VIRGINIA: Researchers pinpointed the major factor for chronic kidney disease patients in having heart conditions with the highest death rate.
Chronic kidney disease (CKD) is frequently lethal not just due to the failure of the kidneys, but also because this condition quietly damages the heart, the scientists have come up with.
Scientists at the University of Virginia Health System have unravelled a vital biological mechanism that leads to a very high risk of death from cardiovascular complications in chronic kidney disease patients, and the research results were published in the journal Circulation.
For a long time, doctors have been noticing that the majority of patients with chronic kidney disease are prone to heart failure and other cardiovascular disorders. However, until now, the exact cause of this hazardous connection was not clear.
As per the research, unhealthy kidneys are discharging tiny particles into the bloodstream that are transporting poisons straight to the heart. These minute particles, called extracellular vesicles, usually serve as the communication channel between cells, moving proteins and other materials around the body.
For kidney disease patients, these particles pose a certain threat. The researchers discovered that the vesicles carry toxic substances that destroy heart tissue, thereby impeding the heart’s function and raising the risk of heart failure.
“The more damaged the kidneys are, the greater the impact on the heart,” the researchers said, establishing a long-suspected but previously unsupported link between the two organs.
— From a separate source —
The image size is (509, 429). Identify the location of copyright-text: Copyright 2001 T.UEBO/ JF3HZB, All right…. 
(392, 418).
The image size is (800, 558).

This breakthrough was validated by laboratory studies on mice. When researchers controlled the release of these toxins, the ovine models demonstrated significant improvement in heart function.
Study finds human brain processes language like AI models
Meanwhile, the human brain’s spoken language comprehension has been found by a new study to be operating with a strikingly similar mechanism to that of state-of-the-art artificial intelligence (AI) models.
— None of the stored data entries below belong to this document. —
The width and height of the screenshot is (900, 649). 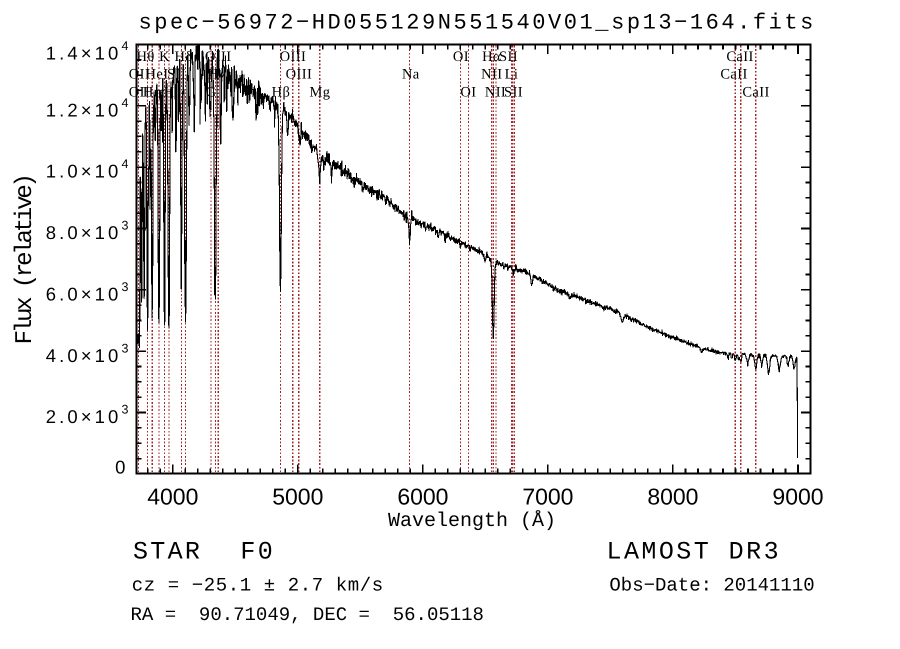 What do you see at coordinates (89, 52) in the screenshot?
I see `svg-text: 1.4×104` at bounding box center [89, 52].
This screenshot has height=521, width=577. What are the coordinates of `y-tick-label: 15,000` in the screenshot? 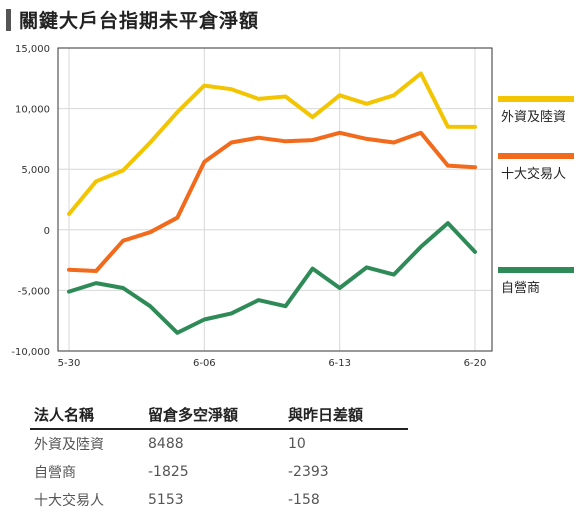 It's located at (32, 50).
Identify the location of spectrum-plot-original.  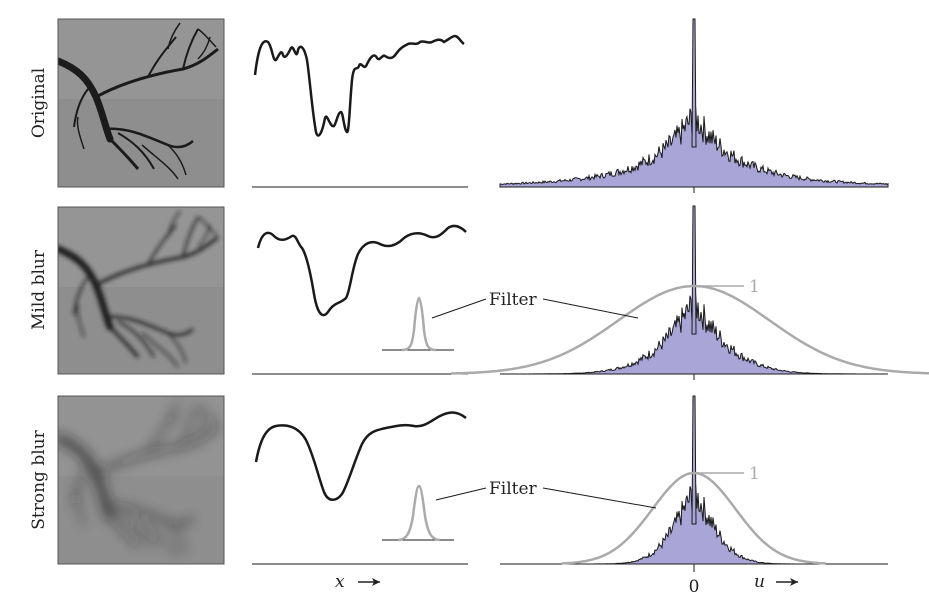
(694, 106).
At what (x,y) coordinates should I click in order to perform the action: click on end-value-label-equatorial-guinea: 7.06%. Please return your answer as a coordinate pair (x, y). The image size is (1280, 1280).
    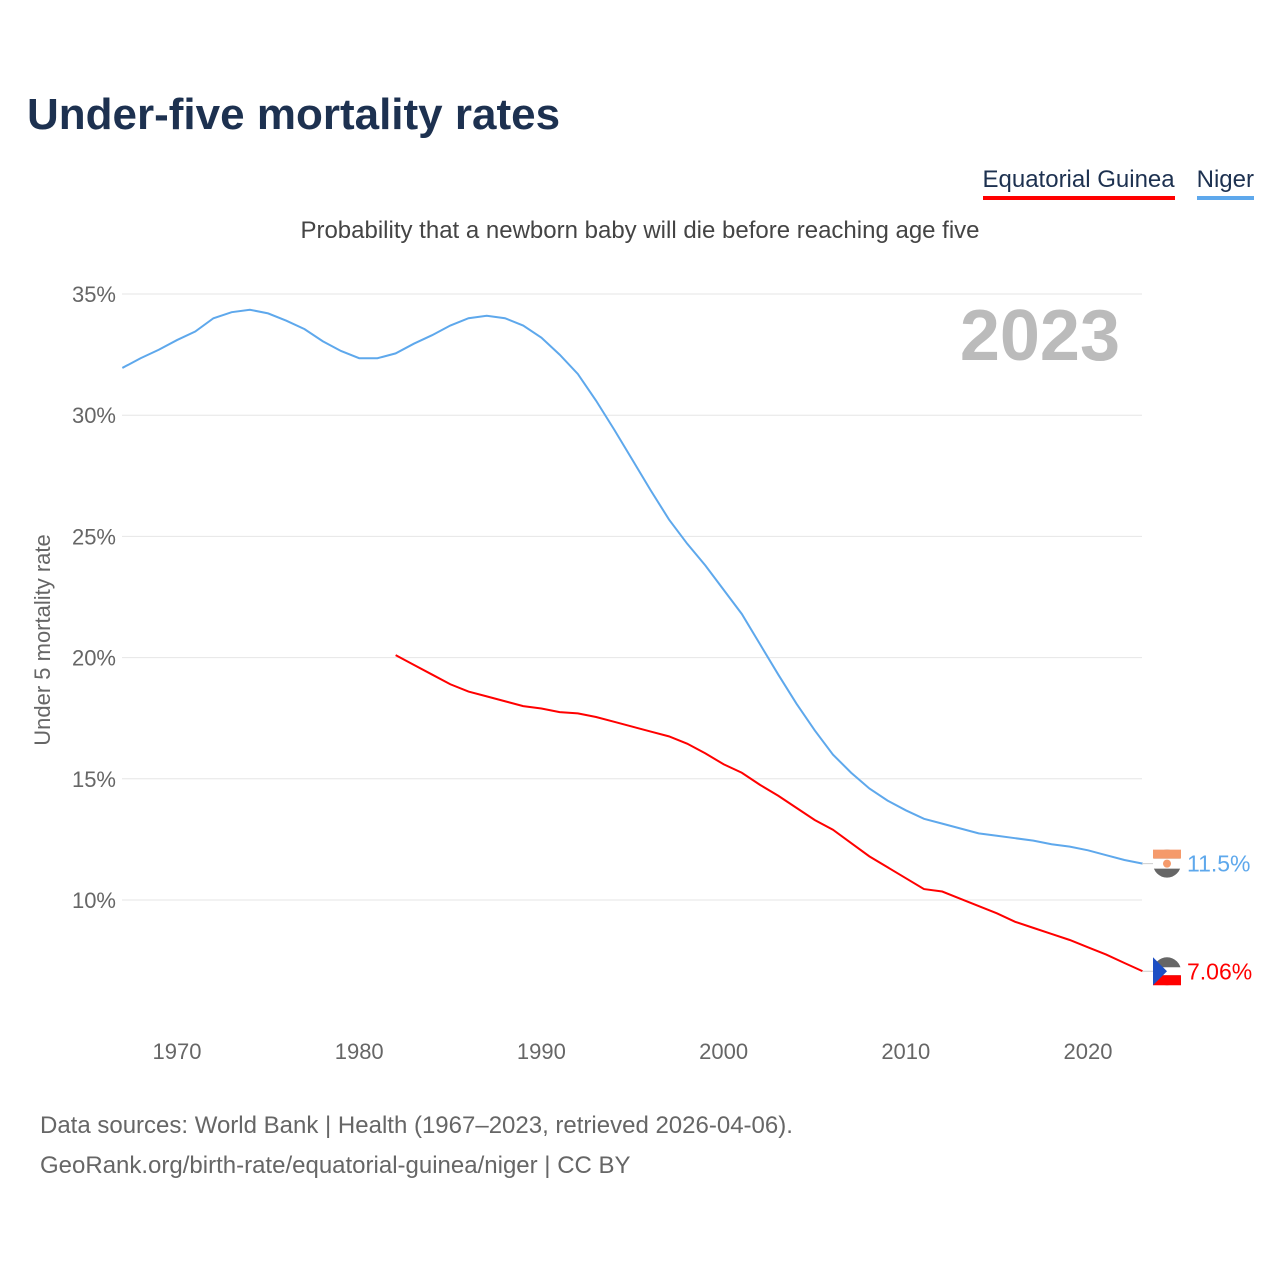
    Looking at the image, I should click on (1220, 971).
The research that appeared in the journal Nature Communications made use of the method known as electrocorticography (ECoG) to observe the brain activity of individuals who were listening to a short podcast. The scientists could then identify when and where the neurons responded during the processing of words.
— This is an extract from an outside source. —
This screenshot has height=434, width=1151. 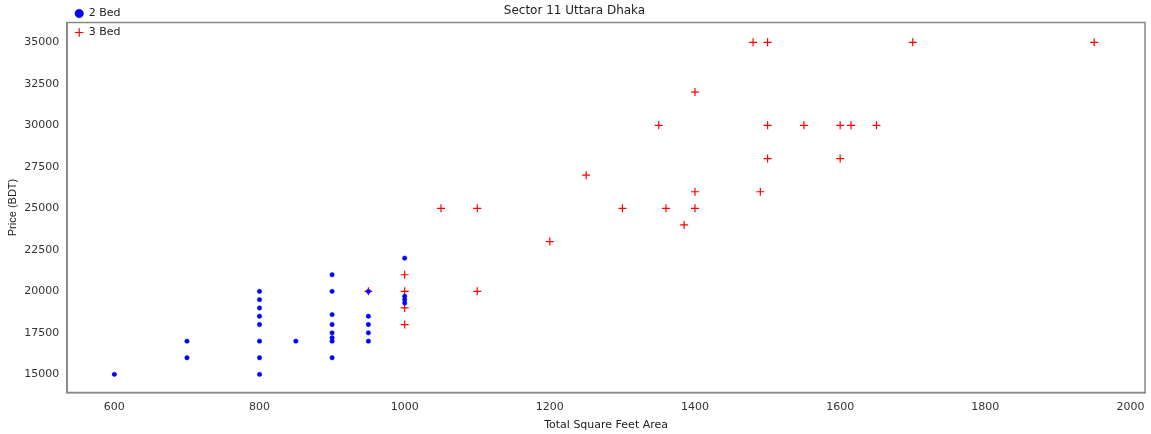 I want to click on legend-label: 3 Bed, so click(x=104, y=32).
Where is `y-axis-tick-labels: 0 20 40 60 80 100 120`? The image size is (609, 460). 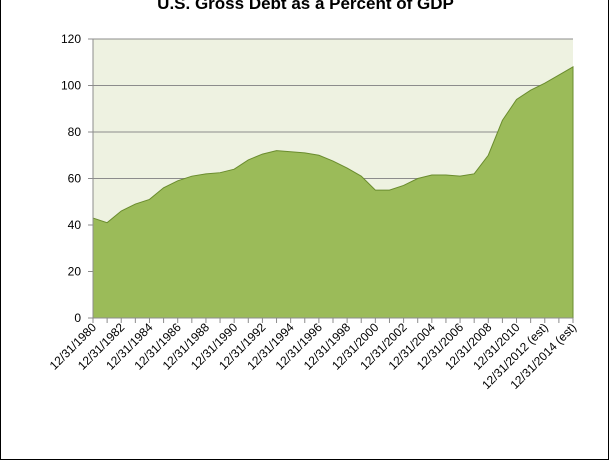
y-axis-tick-labels: 0 20 40 60 80 100 120 is located at coordinates (71, 178).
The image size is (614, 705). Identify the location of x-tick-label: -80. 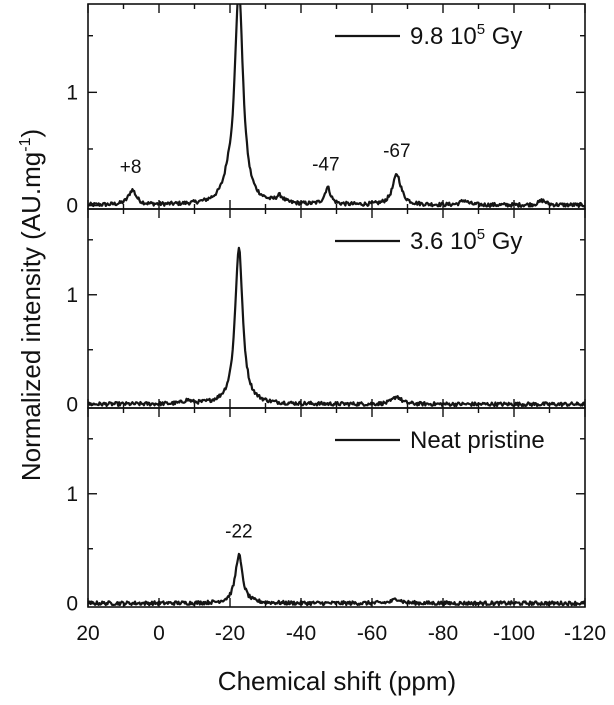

The results indicated that the brain did not decipher the meaning of each word instantly. Rather, the comprehension of language went through several neural layers in a manner similar to how megamodels like GPT-2 and LLaMA 2 dissect the text.
The researchers elucidated that “the brain at first attends to single words and then little by little combines the context, the intonation, and the overall meaning.” This “processing hierarchy” is very similar to the way AI models comprehend language, although they are implemented very differently.
The research has come to a conclusion that AI-generated patterning may represent some attributes of the human cognitive process that are natural and consequently, the use of AI technologies might be extended from the simple text generation to other areas.
The researchers stated that the previously unexpected similarity between human neural processing and AI language models was, in fact, more pronounced than anticipated, thus shedding light on both the fields of neuroscience and AI development.